La libertà e l’autonomia di pensiero sono i primi beni che un cittadino deve avere e custodire e difendere perché senza di essi non si perde solo la democrazia ma anche un tenore e una qualità della vita accettabili. In tutti i paesi in cui sono al governo dei regimi totalitari la qualità della vita è pessima; e anche negli Stati uniti, che non hanno mai subito l’onta di una dittatura, durante la presidenza Bush i cittadini si sono sentiti assai più incerti e vulnerabili rispetto al passato, sconfessando la politica di un presidente che, invece di creare una vera sicurezza, ha instillato nella gente e sfruttato la paura per rivincere le elezioni e si è impelagato in guerre che hanno provocato migliaia di vittime e prodotto risultati ancor più deleteri dei mali che volevano lenire. Se ben ricordate, e qui torna il discorso della memoria, gli americani accettarono di buon grado le restrizioni alla propria libertà che Bush aveva inflitto loro, finché non è arrivato un giovane afro-americano che li ha indotti a pensare, a riflettere e a reagire contro le inaccettabili privazioni di diritti e libertà cui erano stati sottoposti per anni. Come ogni popolo intelligente, gli americani hanno capito e lo scorso 4 novembre si sono ben guardati dal ridare fiducia al partito che aveva espresso un simile vessatore, con tutto che McCain era di un’altra pasta anche a dispetto della vice che si era scelto.

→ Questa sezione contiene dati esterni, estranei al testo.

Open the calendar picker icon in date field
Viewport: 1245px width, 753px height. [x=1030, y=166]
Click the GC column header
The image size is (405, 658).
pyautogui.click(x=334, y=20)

Tra i tanti illustri pensatori che vengono celebrati in questo periodo, ce n’è uno spesso dimenticato: il filosofo John Locke secondo cui l’assolutismo era intollerabile e quando il tiranno andava contro i cittadini questi avevano il diritto di destituirlo. Nella nostra situazione specifica non si tratta di “uccidere” o “cacciare via” Berlusconi con la violenza di un colpo di Stato, per carità, ma semplicemente di comprendere quanto sia pericoloso per la democrazia avallare il suo sistema e fare un uso diverso del proprio diritto di voto.